— BEGIN Source records —
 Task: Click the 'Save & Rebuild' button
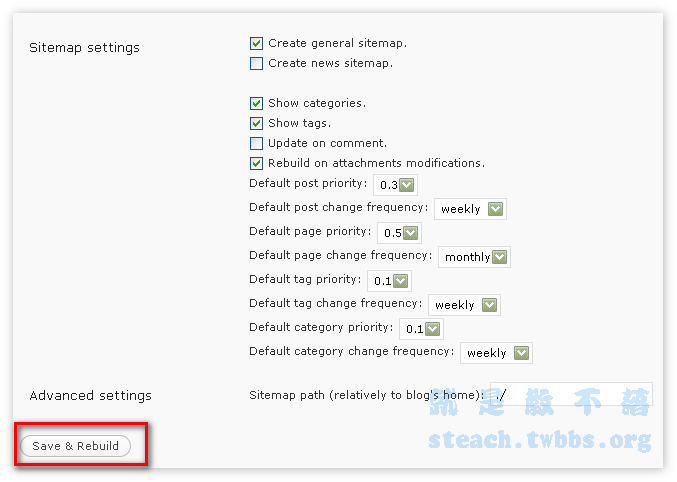click(75, 446)
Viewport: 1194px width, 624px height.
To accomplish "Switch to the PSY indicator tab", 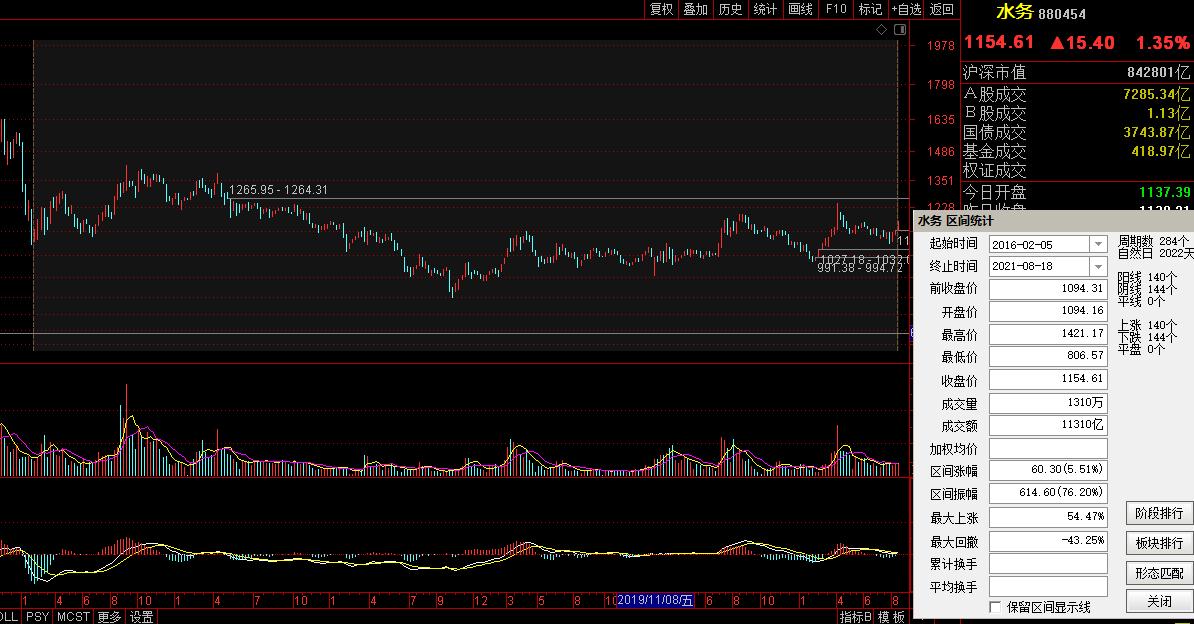I will point(38,617).
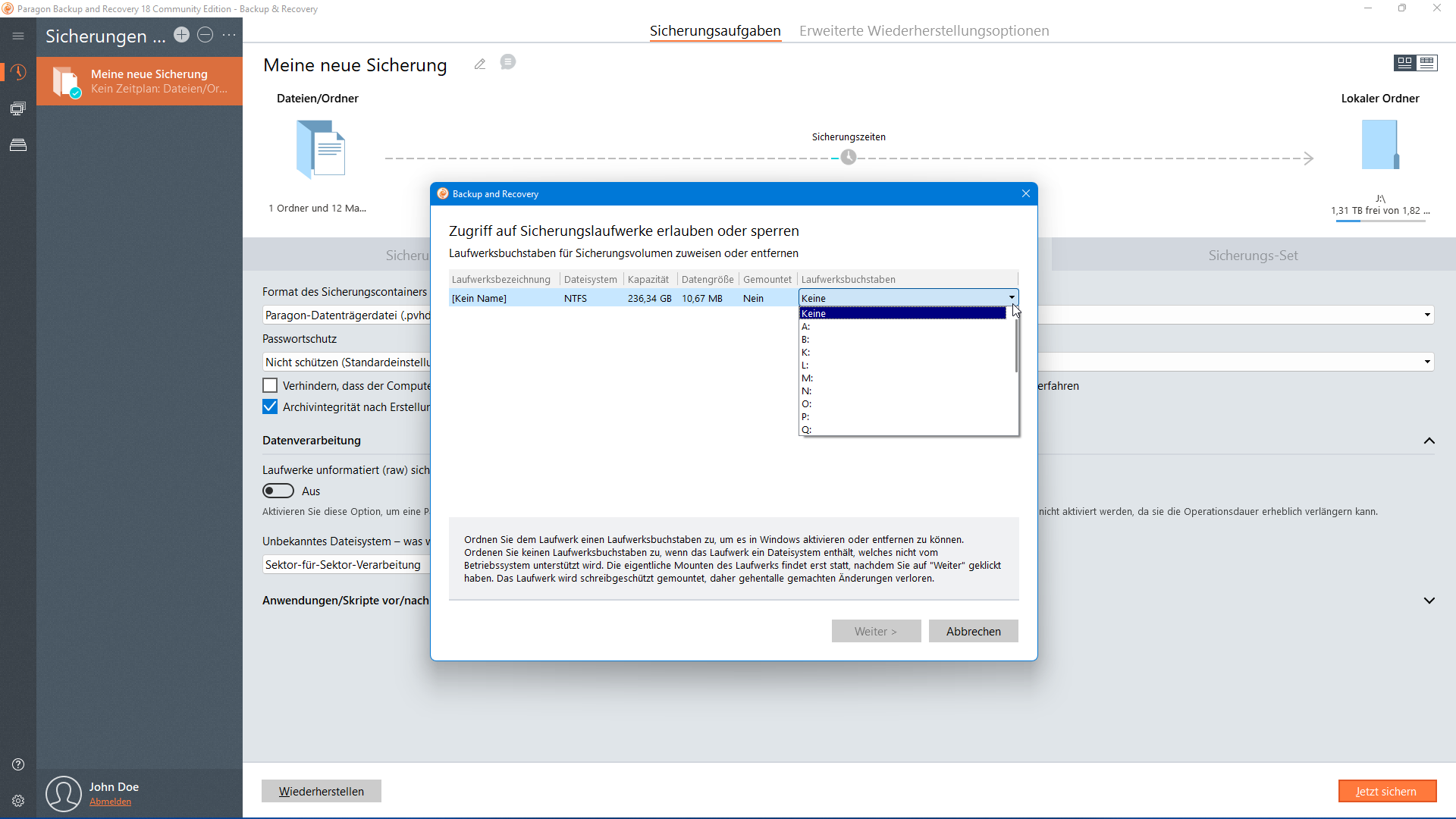Toggle the Verhindern, dass der Computer checkbox
The height and width of the screenshot is (819, 1456).
[270, 385]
— END Source records —
▸ **Exercise requirements**
Pick out each line in the listing that contains the word "height".

▸ **The completed task**
Viewport: 1194px width, 624px height.
The height and width of the screenshot is (819, 1456).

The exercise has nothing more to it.